List of atom names (i.e. latin abbreviations) for all elements sorted by atomic number (increasing order).

condor.utils.material.atomic_numbers = [1, 2, 3, 4, 5, 6, 7, 8, 9, 10, 11, 12, 13, 14, 15, 16, 17, 18, 19, 20, 21, 22, 23, 24, 25, 26, 27, 28, 29, 30, 31, 32, 33, 34, 35, 36, 37, 38, 39, 40, 41, 42, 43, 44, 45, 46, 47, 48, 49, 50, 51, 52, 53, 54, 55, 56, 57, 58, 59, 60, 61, 62, 63, 64, 65, 66, 67, 68, 69, 70, 71, 72, 73, 74, 75, 76, 77, 78, 79, 80, 81, 82, 83, 84, 85, 86, 87, 88, 89, 90, 91, 92, 93, 94, 95, 96, 97, 98, 99, 100, 101, 102, 103, 104, 105, 106, 107, 108, 109, 110, 111, 112, 113, 114, 115, 116, 117, 118]¶

List of atomic numbers of all elements in increasing order.

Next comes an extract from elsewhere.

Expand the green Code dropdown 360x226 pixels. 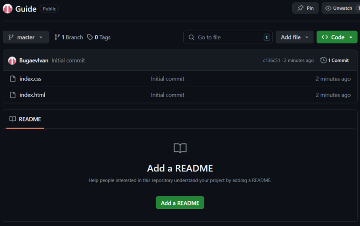[337, 37]
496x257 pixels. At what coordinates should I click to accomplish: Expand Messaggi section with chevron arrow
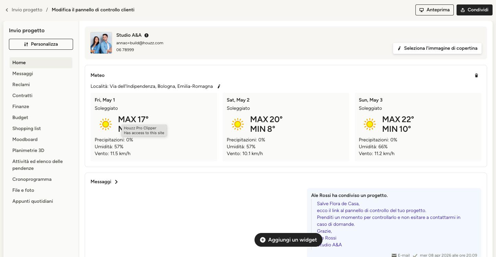click(x=116, y=182)
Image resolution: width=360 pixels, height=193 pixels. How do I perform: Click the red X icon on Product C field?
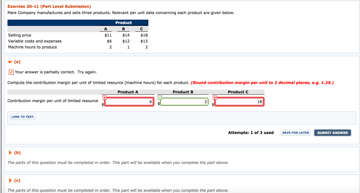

condor.utils.material.get_atomic_mass(element)¶

Returns the atomic mass (standard atomic weight in unit Dalton) for a given element.

Args:

element (str):	Element name (abbreviation of the latin name, for example ‘He’ for helium).

condor.utils.material.get_atomic_number(element)¶

Returns the atomic number for a given element.

Args:

element (str):	Element name (abbreviation of the latin name, for example ‘He’ for helium).

condor.utils.material.get_atomic_scattering_factors(element)¶

Returns 2-dim. array of photon energy [eV] vs. real and imaginary part of the atomic scattering factor (forward scattering) for a given element.

Args:

element (str):	Element name (abbreviation of the latin name, for example ‘He’ for helium).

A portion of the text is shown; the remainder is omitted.